## Task description
Where a picture appears, leave it out, and print the rest of the records as they are.

## Records for the exercise
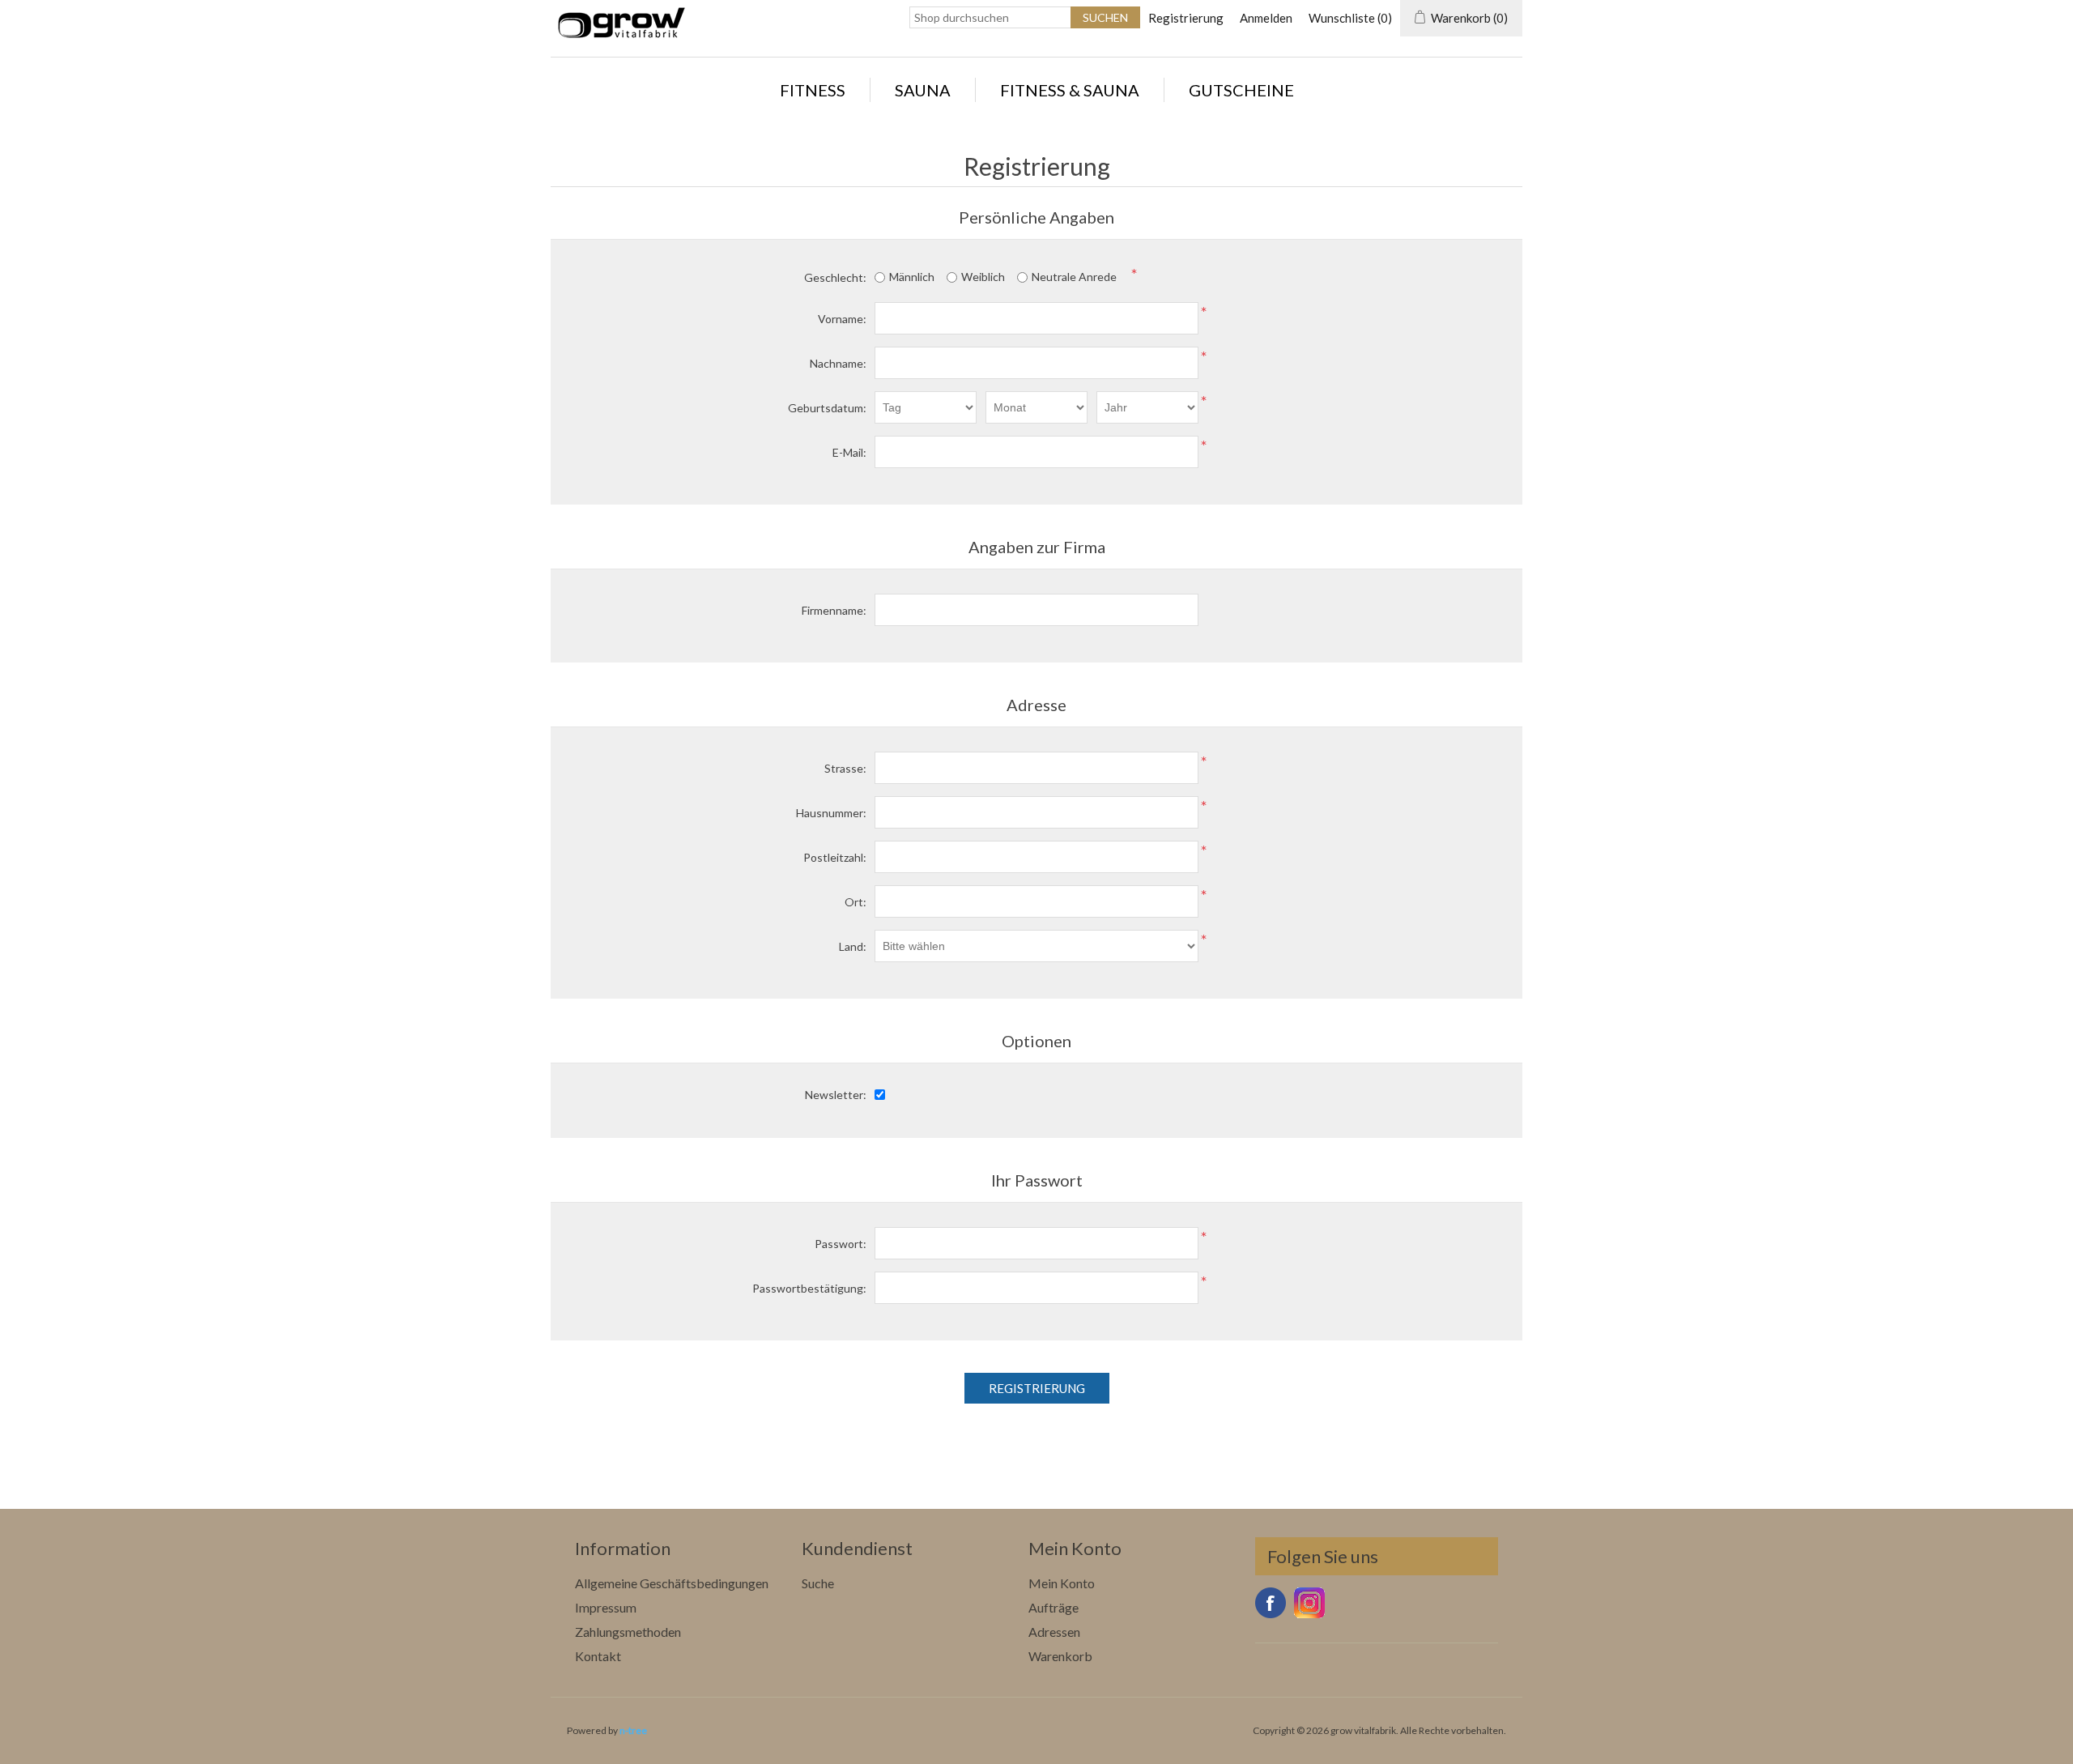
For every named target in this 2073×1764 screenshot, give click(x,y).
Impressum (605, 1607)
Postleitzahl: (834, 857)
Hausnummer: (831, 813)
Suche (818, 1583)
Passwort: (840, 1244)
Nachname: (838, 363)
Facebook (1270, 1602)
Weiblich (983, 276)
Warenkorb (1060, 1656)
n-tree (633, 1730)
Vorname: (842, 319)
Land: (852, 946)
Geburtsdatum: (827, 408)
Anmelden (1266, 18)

## Response area
For every named target in this 2073×1764 screenshot, give click(x,y).
Impressum (605, 1607)
Postleitzahl: (834, 857)
Hausnummer: (831, 813)
Suche (818, 1583)
Passwort: (840, 1244)
Nachname: (838, 363)
Facebook (1270, 1602)
Weiblich (983, 276)
Warenkorb (1060, 1656)
n-tree (633, 1730)
Vorname: (842, 319)
Land: (852, 946)
Geburtsdatum: (827, 408)
Anmelden (1266, 18)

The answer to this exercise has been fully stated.